John Egbert Farnum (born in New Jersey, 1 April 1824; died in New York City, 16 May 1870) was a brevet general in the United States Army during the Mexican–American War and the American Civil War, and captain of the illegal slave ship Wanderer.

==Biography==
Farnum was educated in Pottsville, Pennsylvania. In his youth, Farnum was an Overland express rider.

Farnum entered the army as sergeant-major of the 1st Pennsylvania Infantry in 1846, and served through the Mexican War. Subsequently he joined the Lopez expedition to Cuba which left New Orleans in 1850, and also took an active part in Walker's Nicaraguan expeditions. Still later he was captain of the slave yacht Wanderer, and was indicted at Savannah, Georgia, for carrying on illegal slave trade. He is said to have regretted this episode in his life.

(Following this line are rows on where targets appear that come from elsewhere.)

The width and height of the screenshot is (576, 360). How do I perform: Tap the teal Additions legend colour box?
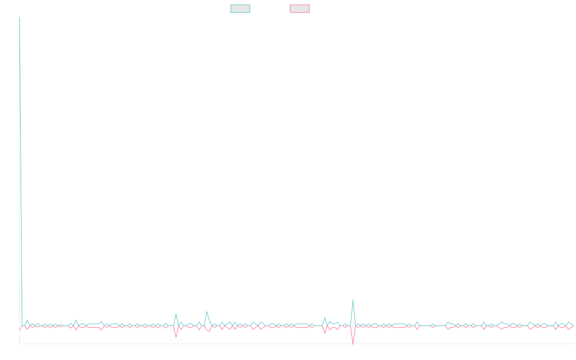click(x=240, y=9)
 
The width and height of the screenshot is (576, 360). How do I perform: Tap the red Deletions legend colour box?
click(x=300, y=9)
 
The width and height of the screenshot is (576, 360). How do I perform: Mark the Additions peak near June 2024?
click(x=353, y=300)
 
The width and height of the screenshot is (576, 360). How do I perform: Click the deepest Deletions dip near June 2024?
click(x=353, y=344)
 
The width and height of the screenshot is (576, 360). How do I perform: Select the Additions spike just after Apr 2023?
click(x=207, y=312)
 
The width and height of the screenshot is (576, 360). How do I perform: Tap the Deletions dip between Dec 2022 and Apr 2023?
click(x=176, y=337)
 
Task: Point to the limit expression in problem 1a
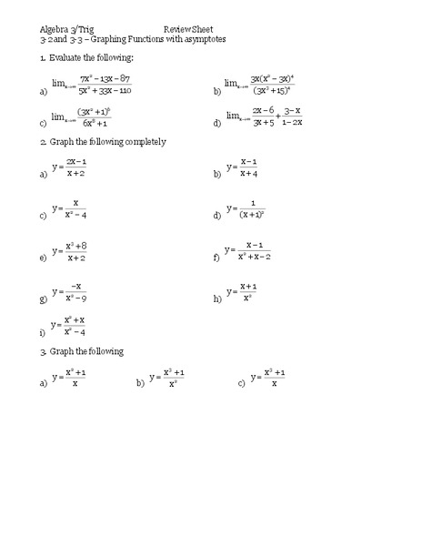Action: (92, 86)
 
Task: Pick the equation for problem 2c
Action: (70, 210)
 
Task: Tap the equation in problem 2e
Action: (70, 252)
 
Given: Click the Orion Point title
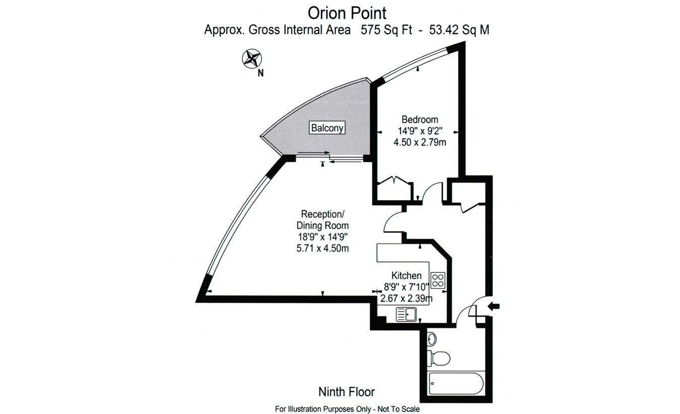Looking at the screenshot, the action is coord(347,14).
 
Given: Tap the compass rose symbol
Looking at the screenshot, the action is coord(252,58).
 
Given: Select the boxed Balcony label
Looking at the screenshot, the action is coord(327,128).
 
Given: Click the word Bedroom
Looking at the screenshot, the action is coord(420,119).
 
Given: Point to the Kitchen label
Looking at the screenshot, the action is coord(406,276).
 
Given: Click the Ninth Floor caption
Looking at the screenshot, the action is coord(347,392).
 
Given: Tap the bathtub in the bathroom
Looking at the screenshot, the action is coord(456,383).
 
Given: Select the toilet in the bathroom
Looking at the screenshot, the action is coord(439,358).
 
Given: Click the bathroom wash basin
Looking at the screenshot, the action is coord(432,339).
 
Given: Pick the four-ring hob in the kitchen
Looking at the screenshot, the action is coord(438,280).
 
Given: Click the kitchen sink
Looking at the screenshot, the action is coord(406,314).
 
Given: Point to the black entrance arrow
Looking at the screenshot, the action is coord(494,306).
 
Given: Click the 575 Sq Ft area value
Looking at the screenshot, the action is coord(386,30).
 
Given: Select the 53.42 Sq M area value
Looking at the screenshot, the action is coord(459,30).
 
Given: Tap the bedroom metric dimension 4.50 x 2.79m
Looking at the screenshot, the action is coord(420,142).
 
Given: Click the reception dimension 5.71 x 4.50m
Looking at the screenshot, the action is coord(322,249).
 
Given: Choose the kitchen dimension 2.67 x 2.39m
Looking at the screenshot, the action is coord(406,298).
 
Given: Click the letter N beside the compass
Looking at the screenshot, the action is coord(260,73).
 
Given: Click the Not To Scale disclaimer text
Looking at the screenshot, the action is coord(398,409).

At the beginning of the Civil War, he became major in the 70th New York Volunteer Infantry Regiment, which was raised and commanded by General Sickles. He distinguished himself for gallantry in all the engagements in which Sickles's brigade took part, and was promoted colonel of his regiment. At the Battle of Williamsburg, 5 May 1862, he was severely wounded, but recovered in time to take part in the battles of Fredericksburg, New Chancellorsville, and Gettysburg. (Colonel Farnum's name appears in the Graffiti House in Brandy Station, Virginia from this period.) He was then compelled by his wounds to abandon active service, and accepted the colonelcy of the 11th regiment of the veteran reserve corps, which he retained until the close of the war.

For his gallant and meritorious services, on February 21, 1866, President Andrew Johnson nominated Farnum for appointment to the grade of brevet brigadier general of volunteers to rank from January 3, 1866 and the U.S. Senate confirmed the appointment on April 10, 1866. Farnum was mustered out of the U.S. Volunteers on June 30, 1866.

Later he was appointed collector for the Port of New York and then inspector of customs in New York City, which office he held at the time of his death. After Farnum died in New York City on May 16, 1870, his "wreath-topped coffin" was carried from his house on Stuyvesant Street by a "regiment of national guard Zouaves, resplendent in red hats, red trousers, and ceremonial jackets." Farnum was buried in Green-Wood Cemetery, Brooklyn, New York.